Say we want to split the masterpiece range into two levels -- the upper 1/3 might be "God Tier" and then the remaining 2/3 might be "Masterpiece Tier."
So we would see...
- God Tier= 551-590
- Masterpiece Tier = 473-550 points
- Excellent Tier = 356-472 points
- Great Tier = 239-355 points
- Good Tier = 122-239 points
- Decent Tier = 3-122 points

Or let's say there's a huge gap between games in the 238 (thus missing the "Great Tier" by 1 point) and 355 point range.
Well, we could just drop the "Great Tier" range down a point to reflect reality instead of forcing our preferences to fit a number system.
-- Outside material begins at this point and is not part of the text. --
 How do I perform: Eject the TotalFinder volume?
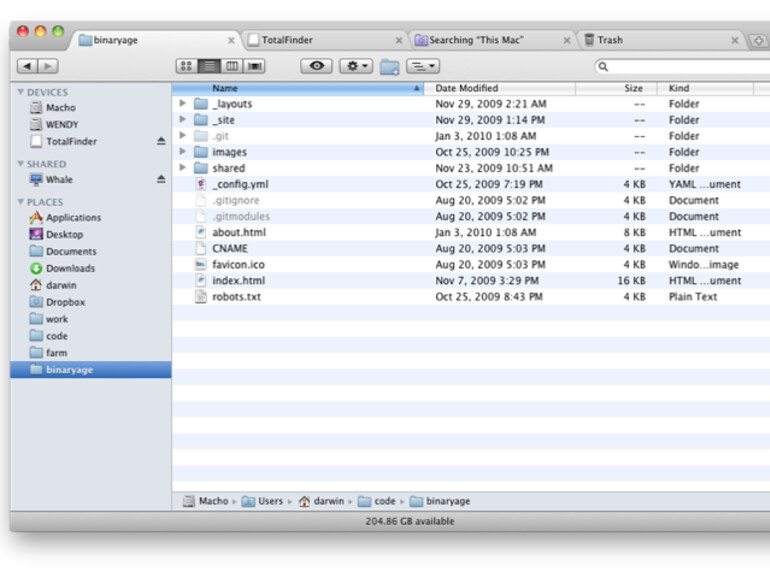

A tiered ranking system gives us both the flexibility and specificity we need to group games into categories that make sense.
Your method is also ranked and it's too complicated. Besides, the winner is going to be Zelda or Mario or something like that, or an jrpg like FFVII or Chrono Trigger. You opened my eyes, this list is a foolish thing to do.
Ranked by tiers, not by discrete numerical slots. It lets us compare a class of games instead of a Top Whatever of games.

Maybe my specific proposal isn't the best method. I think it's pretty good, and honestly don't see how it's complicated. You only have to do addition and then a single, simple division problem.
But regardless, a tiered system is definitely the way to go if we go at all.
 
Last edited:

Gregz

Arcane
Joined
Jul 31, 2011
Messages
8,545
Location
The Desert Wasteland
Look. Do you guys really want to do this?

I'm making the thread.

for chrissakes

felipepepe are you planning on doing it? I think it would be useful. We'd each discover a few games that we haven't played that have the KKK seal of approval. Ignore these edgelords and use your best methodology. I trust you with this more than anyone else on the board.

If you don't have time please let us know.